Lines from the one containing "Instruction: Pick the Rotate tool" through the last line of the data are to be returned exactly, both ends included, minus any pictures.

**Information given:**
· · · · ·
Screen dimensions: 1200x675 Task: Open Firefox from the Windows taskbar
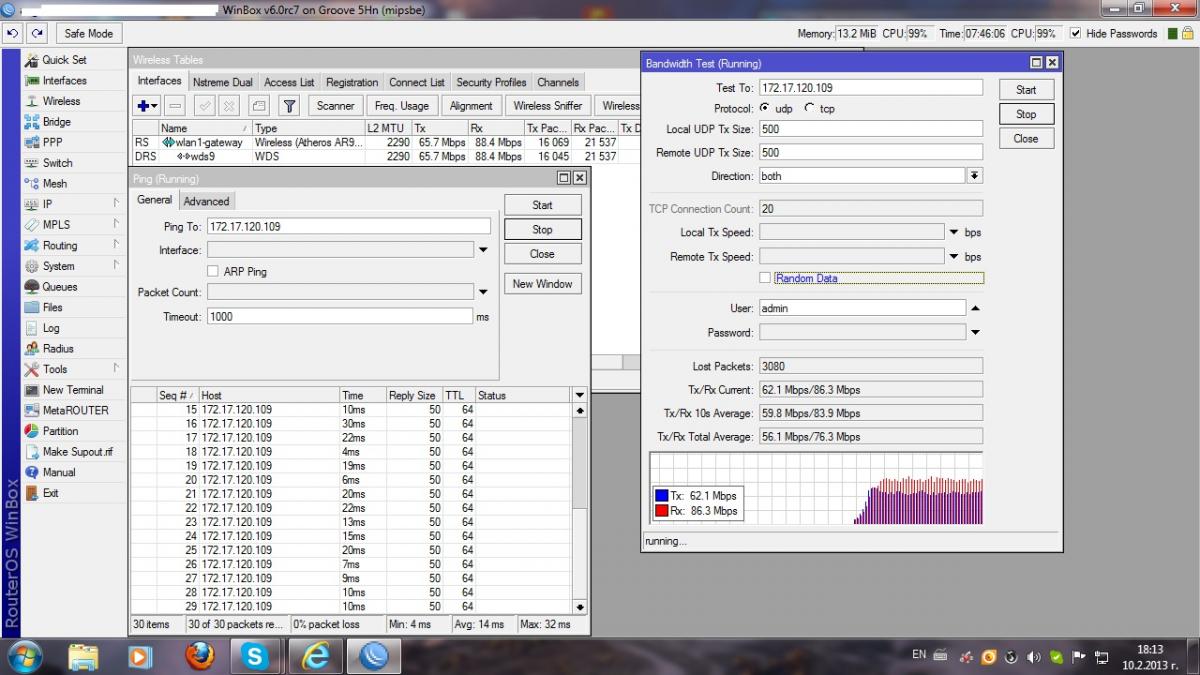coord(200,656)
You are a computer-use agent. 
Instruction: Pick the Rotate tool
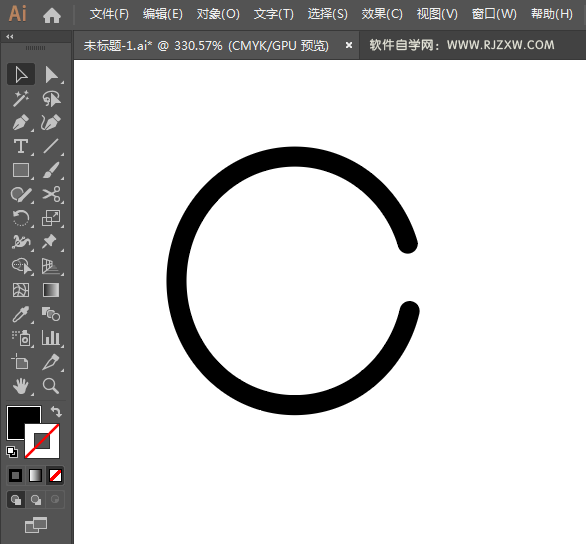pyautogui.click(x=21, y=218)
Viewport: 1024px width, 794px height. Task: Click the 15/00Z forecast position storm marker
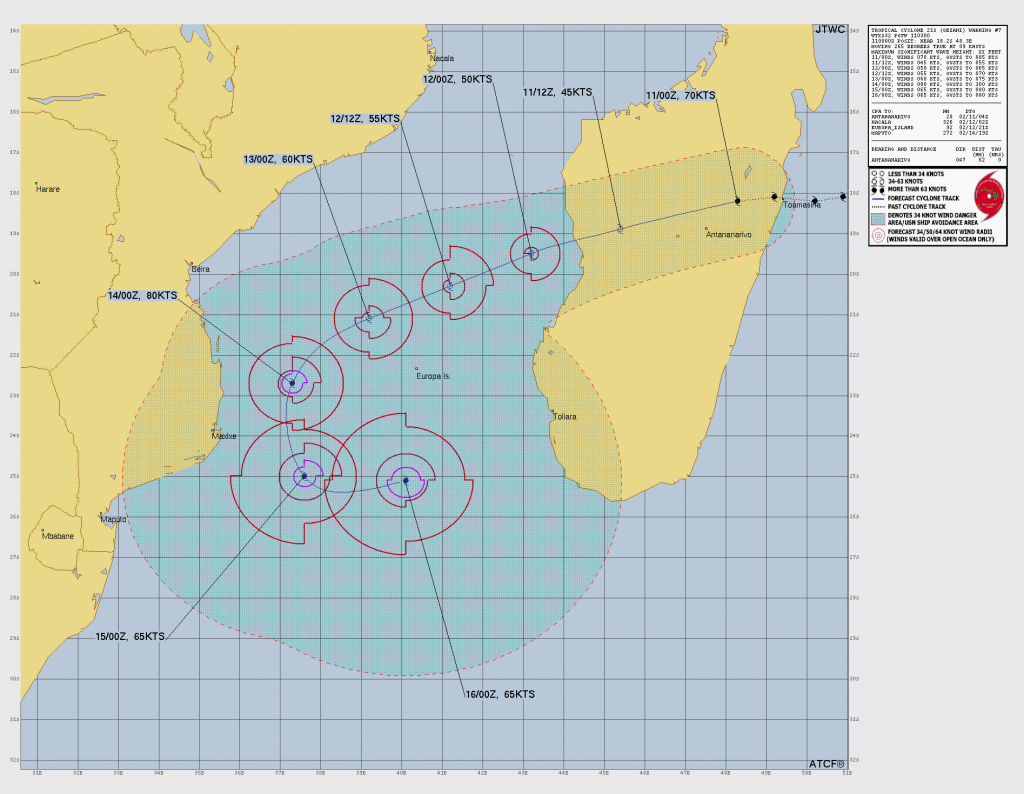click(304, 476)
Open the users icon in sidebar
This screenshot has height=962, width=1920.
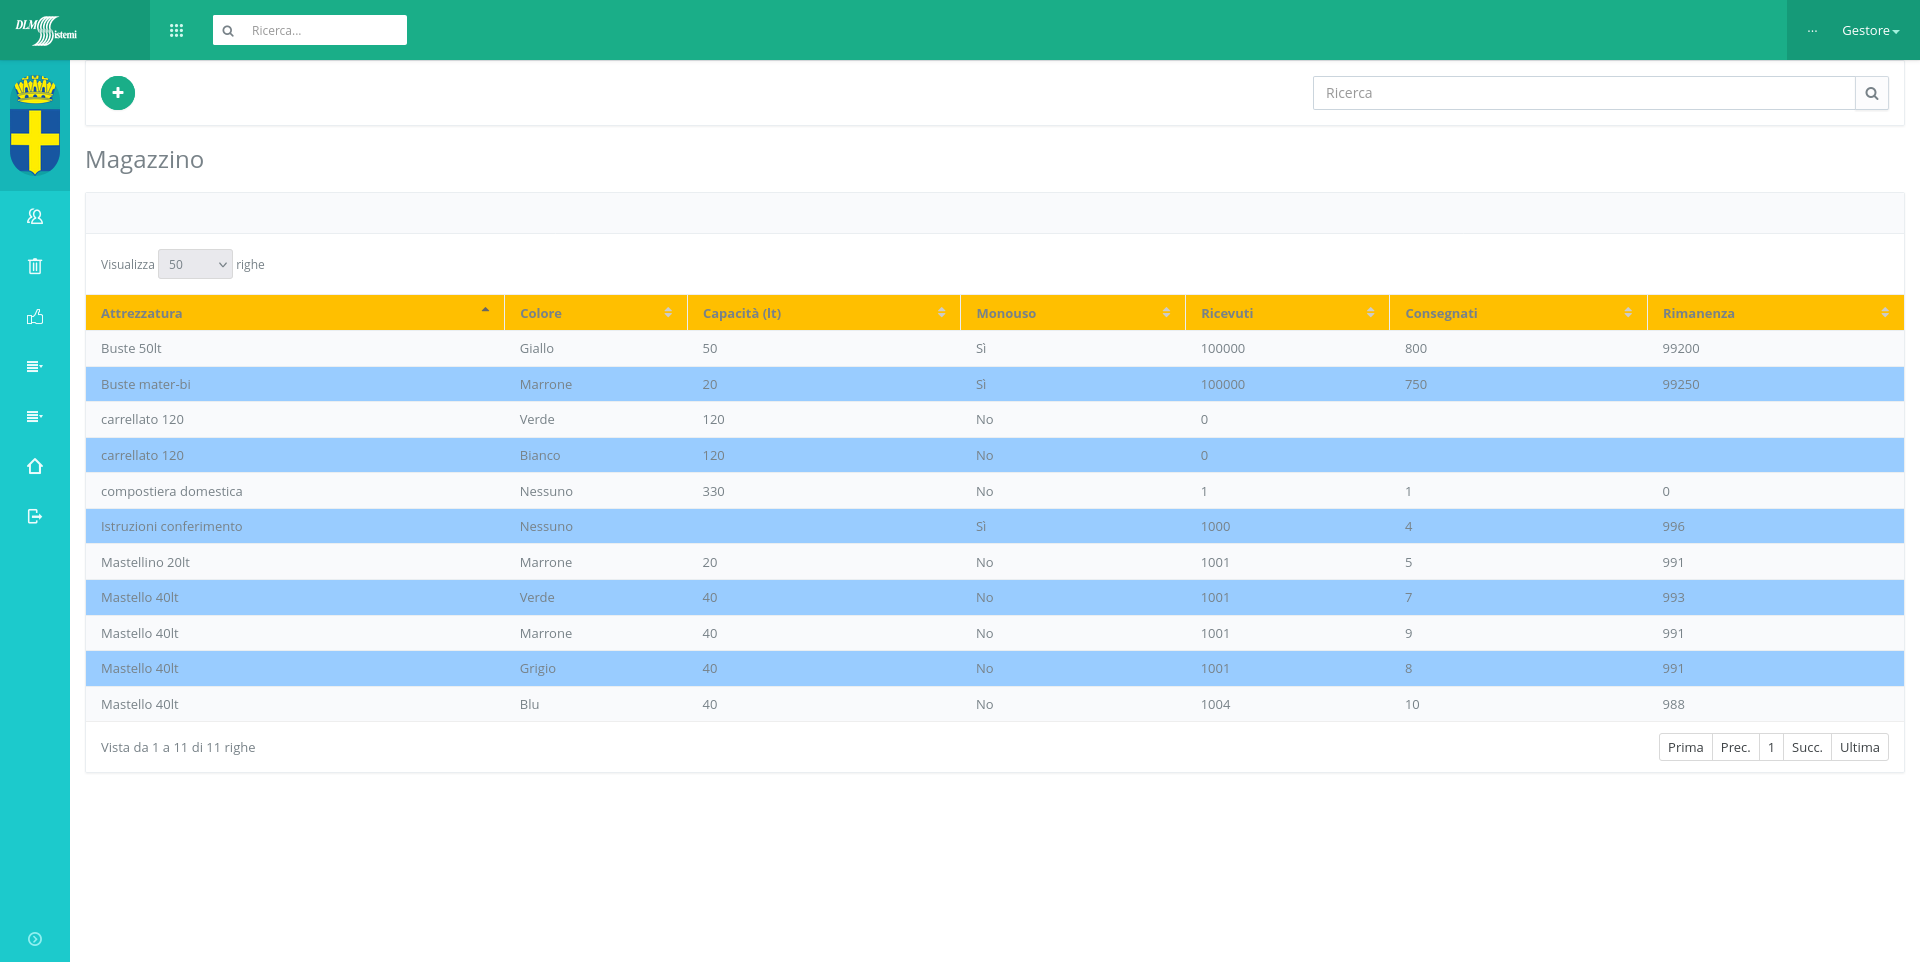coord(35,216)
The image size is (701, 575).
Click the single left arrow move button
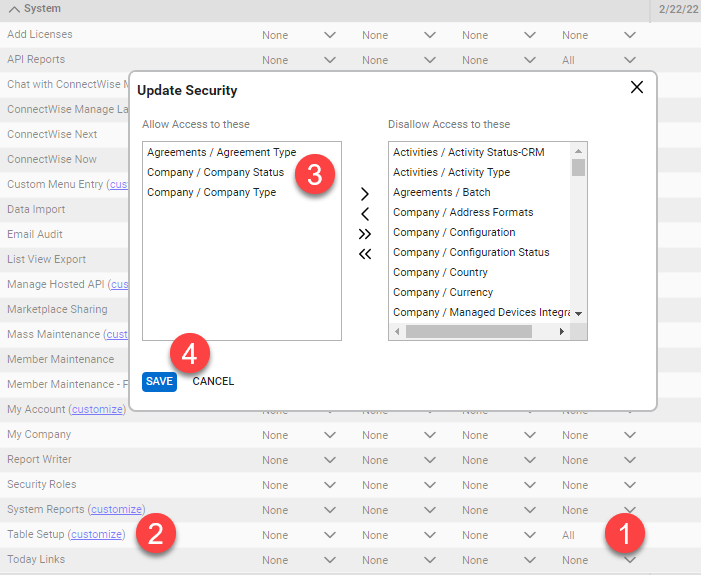(365, 214)
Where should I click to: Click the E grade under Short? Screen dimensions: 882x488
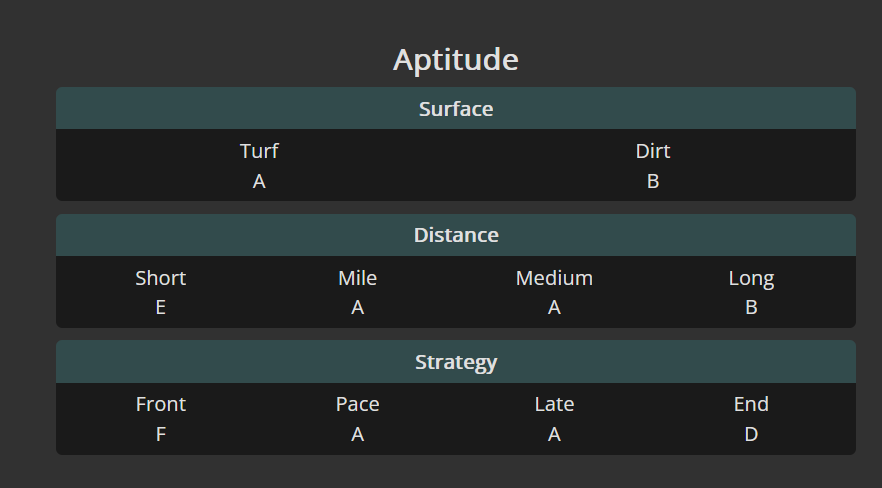[161, 308]
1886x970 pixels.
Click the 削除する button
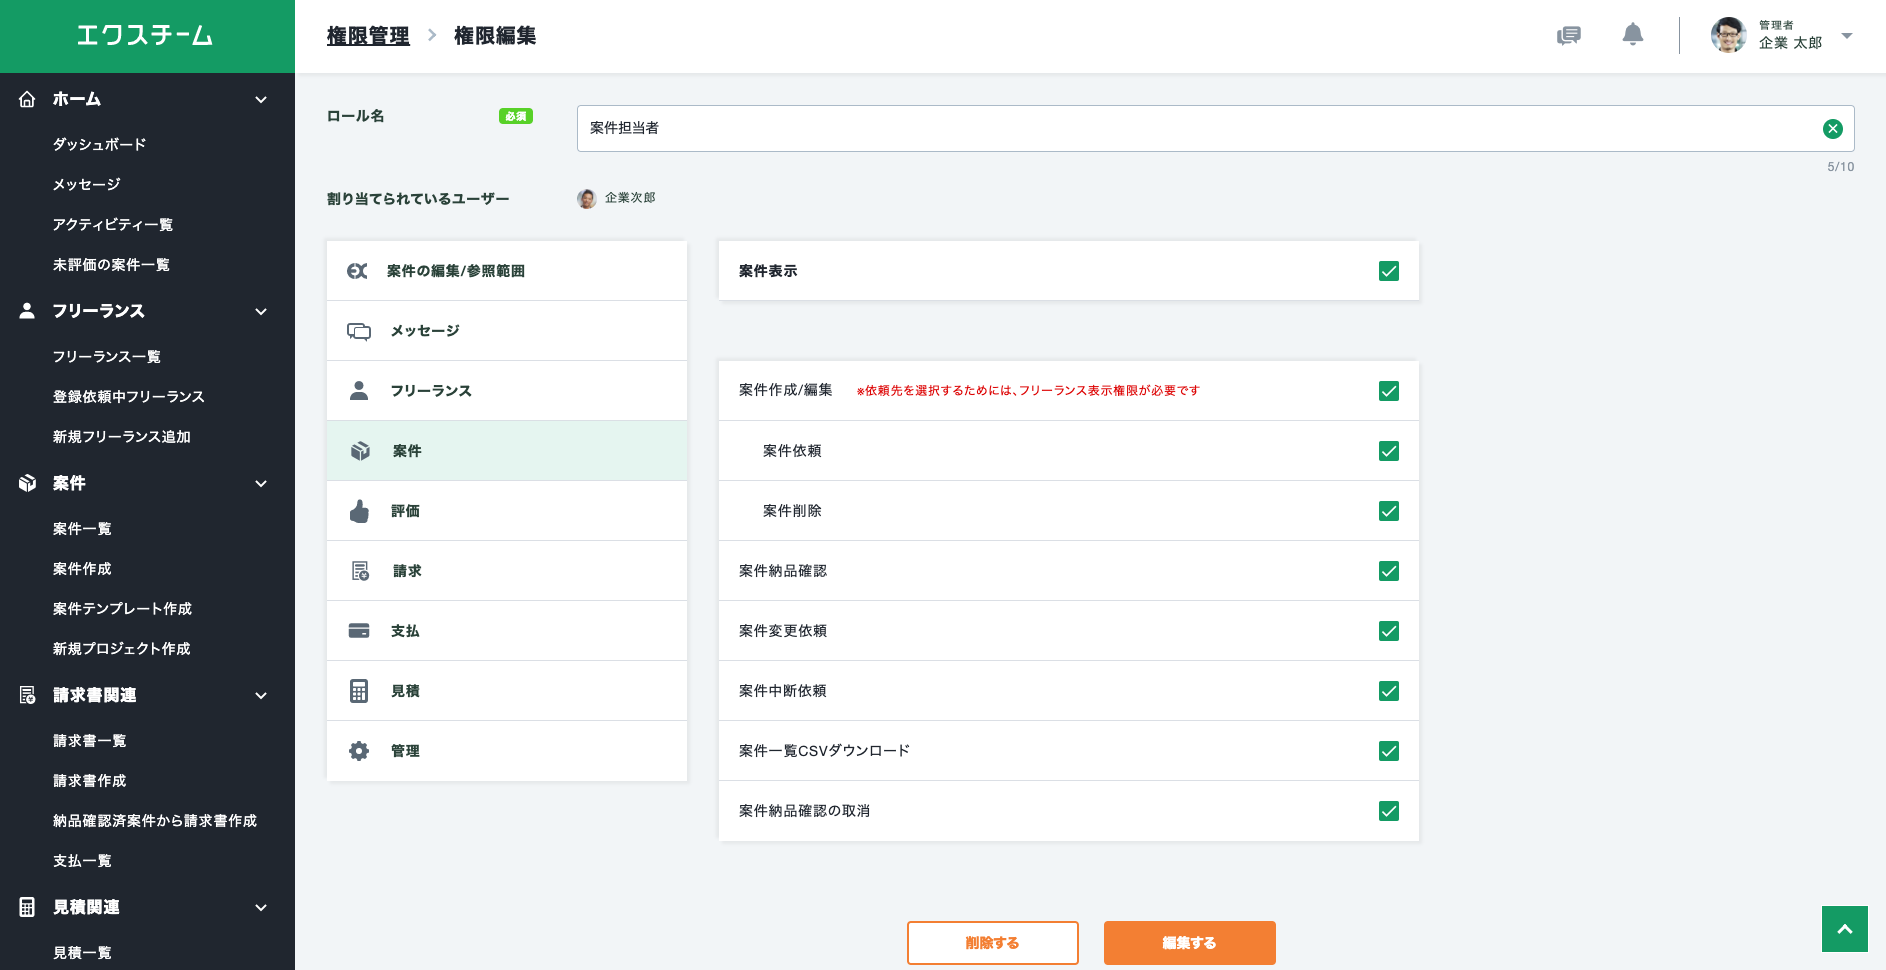coord(992,943)
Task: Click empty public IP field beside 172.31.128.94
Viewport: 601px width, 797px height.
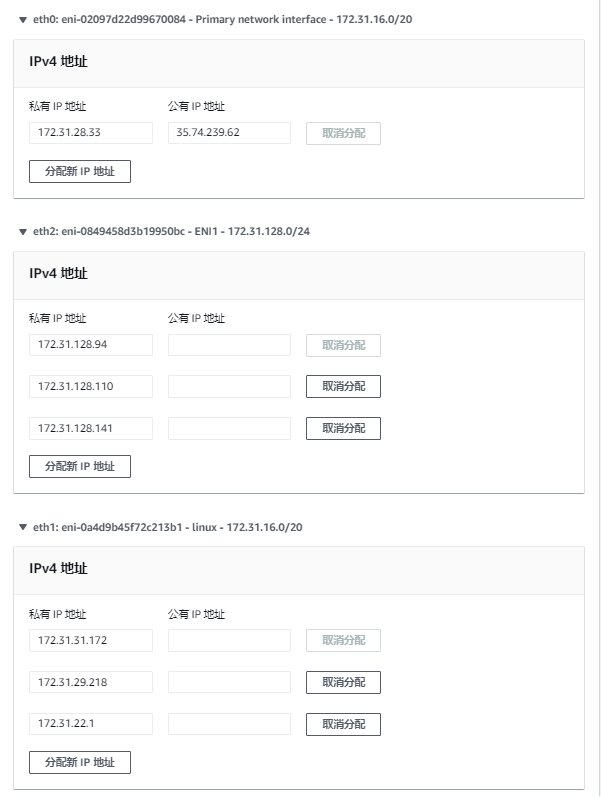Action: tap(229, 345)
· · · · ·
**Answer for the task:**
Instruction: Pick the Rotate tool
pyautogui.click(x=21, y=218)
Viewport: 1024px width, 794px height. Task: Click the 15/00Z forecast position storm marker
click(304, 476)
Open the users icon in sidebar
This screenshot has height=962, width=1920.
coord(35,216)
The image size is (701, 575).
Click the single left arrow move button
(365, 214)
Where should I click to: Click the E grade under Short? Screen dimensions: 882x488
[161, 308]
1886x970 pixels.
Click the 削除する button
coord(992,943)
Task: Click empty public IP field beside 172.31.128.94
Viewport: 601px width, 797px height.
Action: tap(229, 345)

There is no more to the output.